Generally speaking, we use a linear model to estimate parameters. Of course, we can use nonlinear model to estimate parameters too but it could be much more complicated [The first particle filter routines was released in Dynare 4.3. But it was not that clean and efficient at that time. Now It should be stable and efficient.]
In the linear model, variables are usually log-linearized\[ \hat{x}_{t}\equiv\log x_{t}-\log x\] So in order to take data to model, we could define a growth variable as \[\text{d}x\equiv\log x_{t}-\log x_{t-1}=\hat{x}_{t}-\hat{x}_{t-1}\]then we define dx as varobs in Dynare model file. Then the growth data could be constructed from statistical level data and taken to model by loading the data into the model.

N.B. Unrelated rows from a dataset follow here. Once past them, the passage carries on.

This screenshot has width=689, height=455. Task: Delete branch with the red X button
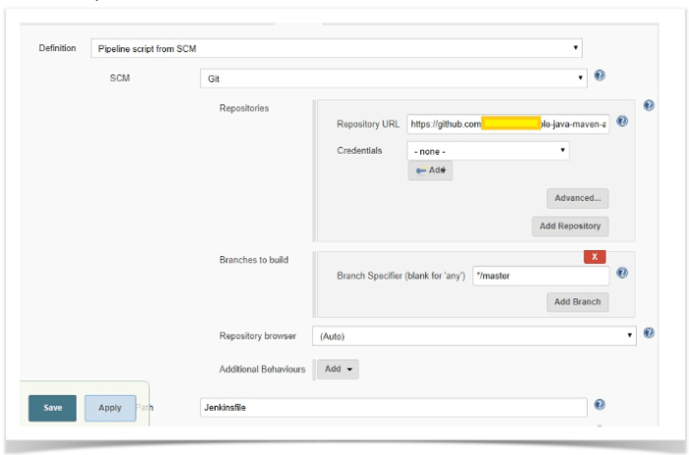pyautogui.click(x=595, y=257)
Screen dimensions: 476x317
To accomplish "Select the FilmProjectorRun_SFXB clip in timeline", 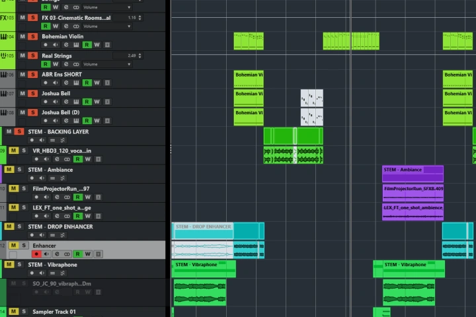I will 413,192.
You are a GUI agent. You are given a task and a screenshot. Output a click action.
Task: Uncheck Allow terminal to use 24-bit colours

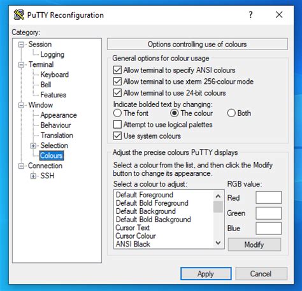tap(117, 93)
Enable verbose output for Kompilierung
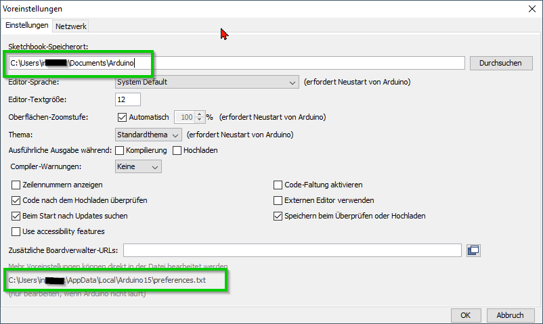 [120, 150]
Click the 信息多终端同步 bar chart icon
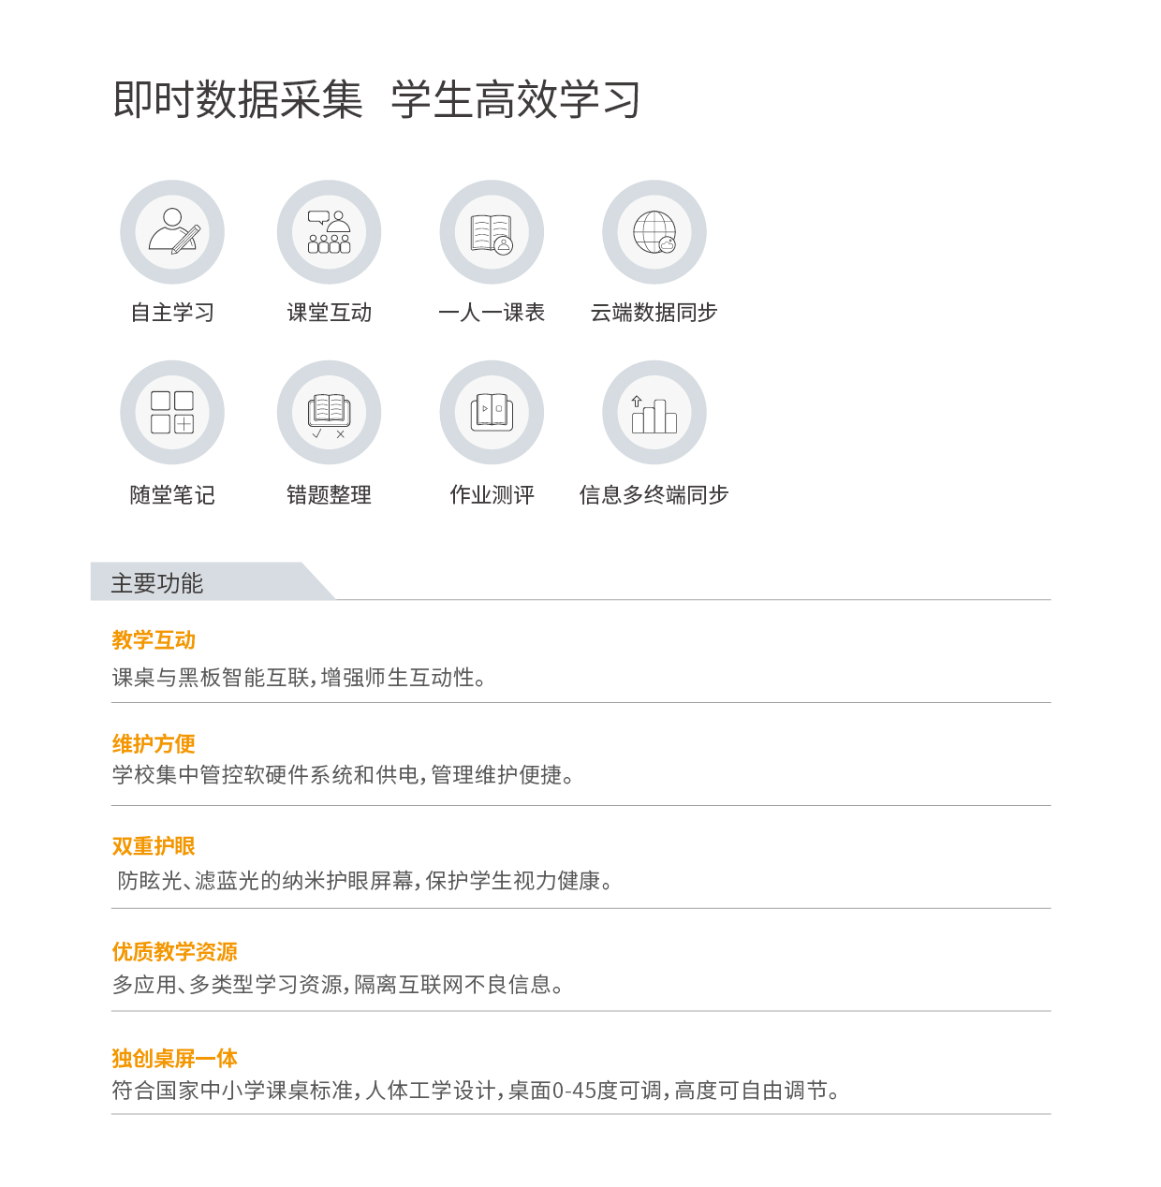 tap(654, 412)
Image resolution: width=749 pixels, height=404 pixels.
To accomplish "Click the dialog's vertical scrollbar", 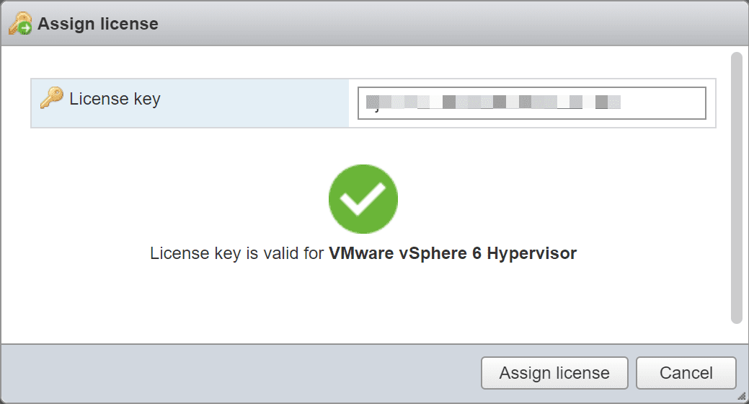I will coord(736,188).
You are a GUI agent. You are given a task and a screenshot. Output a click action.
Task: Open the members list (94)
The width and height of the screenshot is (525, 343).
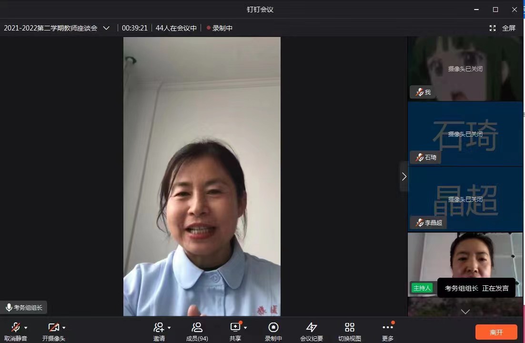pyautogui.click(x=197, y=327)
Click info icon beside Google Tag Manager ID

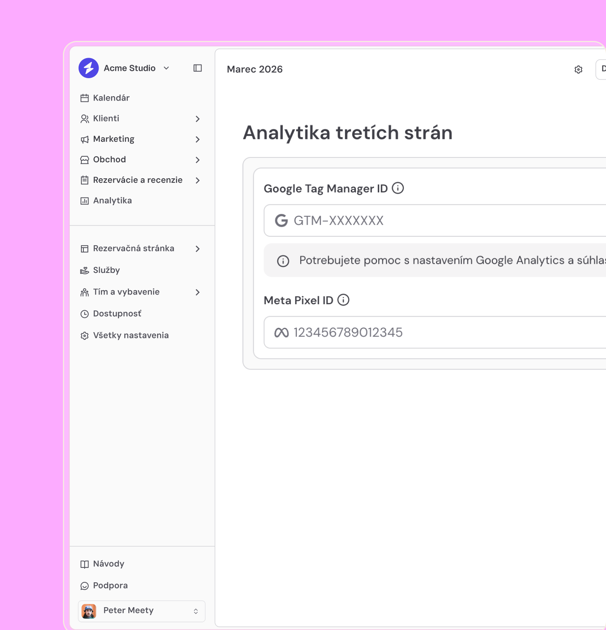coord(398,188)
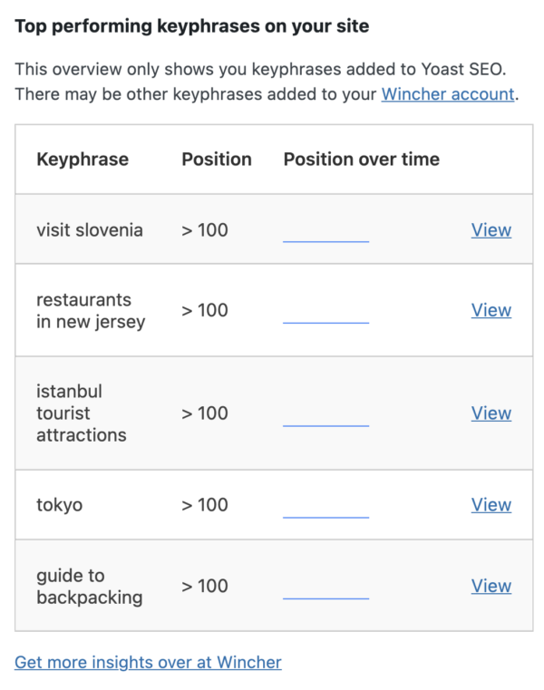Click the Top performing keyphrases heading

coord(192,26)
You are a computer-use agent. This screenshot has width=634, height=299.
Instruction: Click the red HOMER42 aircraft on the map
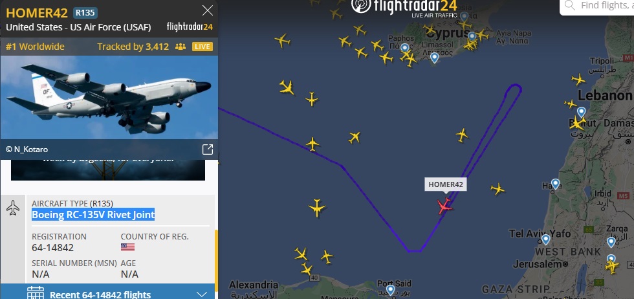(x=445, y=206)
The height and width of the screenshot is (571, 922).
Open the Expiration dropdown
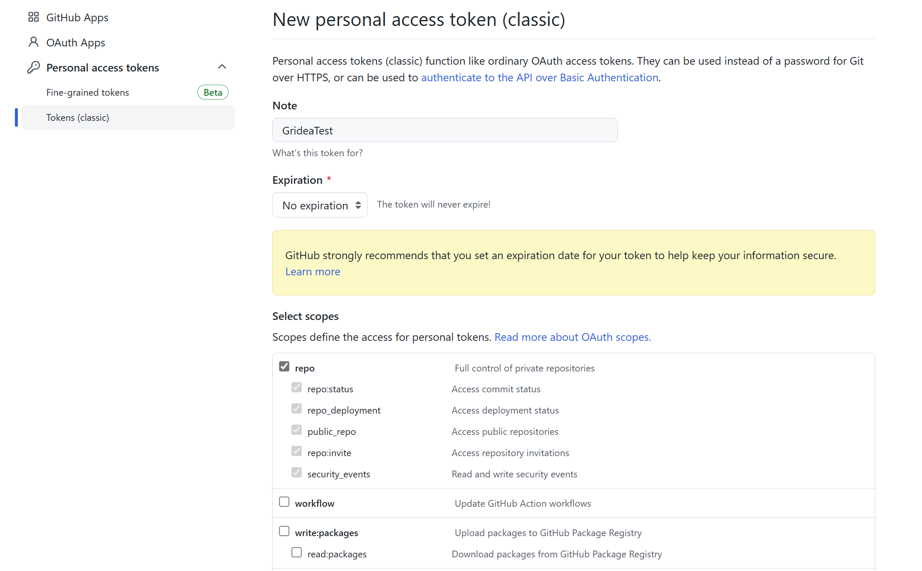click(320, 205)
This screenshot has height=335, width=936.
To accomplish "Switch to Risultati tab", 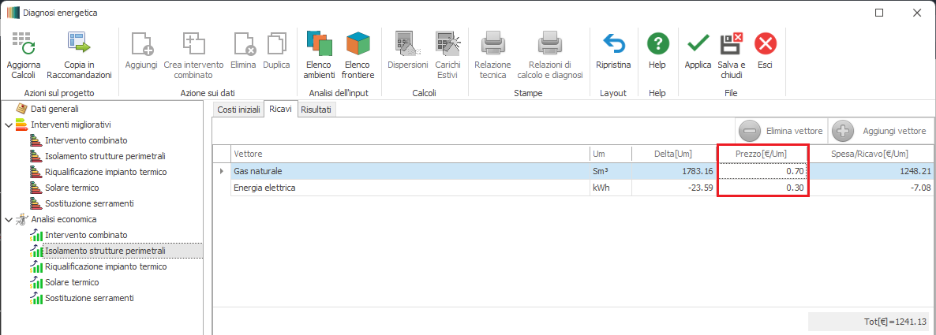I will (316, 110).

So the data are not necessarily be de-trended using HP filter when one estimate the parameters in the model though sometimes it is used. To my understanding, in this case, the cycle part of the HP filter is taken to model variable \[\hat{x}_{t}\]directly without defining a new observable variable. By definition, the cycle part of HP filter is the periodic variation around its trend. And the log-deviation form \[\hat{x}_{t}\] refers to the deviation from its steady state value. In this sense, the cycle part of HP filter matches \[\hat{x}_{t}\] in implication to some extent.